As for European officials, they are stepping up threats to loot Greece if it does not impose a new round of savage social cuts on the population.
“In the event a solid reform package is not presented, then a ‘Grexit’ would have to be accepted if necessary. I’m not so sure anymore if the Greek government is really interested in averting damage for the people of Greece,” said Michael Grosse-Broemer, a lawmaker of Germany’s ruling Christian Democratic Union (CDU).
ECB officials are making clear that a Greek government default could lead to a cutoff of credit to the entire Greek financial system. Klaas Knot, the head of the Dutch central bank and member of the ECB governing board, told the Dutch parliament yesterday that if the Greek state defaulted, the ECB would no longer accept Greek banks’ collateral as security for ECB loans. After a default, he said, “a whole bunch of things would happen.”
On Monday, Germany’s Suddeutsche Zeitung reported that EU officials are drawing up plans for capital controls to prevent Greek depositors from withdrawing their euros from their bank accounts to avoid losing their funds in the resulting crash. Plans are also being made for a situation where Athens refuses to adopt such measures. These involve moves to “isolate” Greece from the world financial system, somewhat along the lines of financial sanctions imposed by Washington against Iran.
Athens denied the SZ report, however, while officials in Berlin neither confirmed nor denied it.
While leading officials in Europe and the United States continue to press for a negotiated settlement between the EU and Greece, there are increasing doubts as to whether such a deal can be reached.
German Chancellor Angela Merkel said she was unsure whether a deal would be reached at Thursday’s meeting of euro zone finance ministers in Luxembourg. She told a press conference, “Unfortunately, there is little new to report,” adding: “I have always said I want to do everything possible to keep Greece in the euro zone. I remain dedicated to that.”
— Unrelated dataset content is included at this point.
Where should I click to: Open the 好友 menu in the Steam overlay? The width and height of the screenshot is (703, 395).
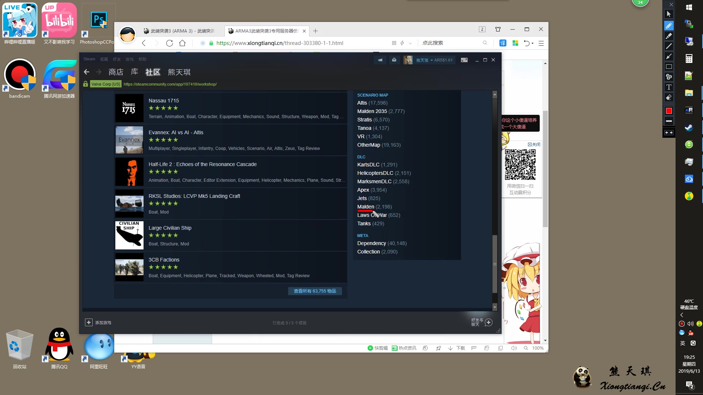point(117,59)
In Washington, White House Press Secretary Josh Earnest called upon Greek and EU officials to continue negotiating to establish a “reliable reform program.”
Jens Weidmann of Germany’s central bank, the Bundesbank, said at a conference in Frankfurt that Greece was running out of time, and that it was impossible to follow the “different twists and turns” of the talks.
The Greek crisis is already impacting the financial markets’ confidence in other European governments, amid fears that financial panic provoked by a Greek default could rapidly lead to a broader crisis across Europe. Bond investors drove Portuguese, Spanish and Italian 10-year interest rates up to multi-month highs of 3.33, 2.53, and 2.45 percent, respectively.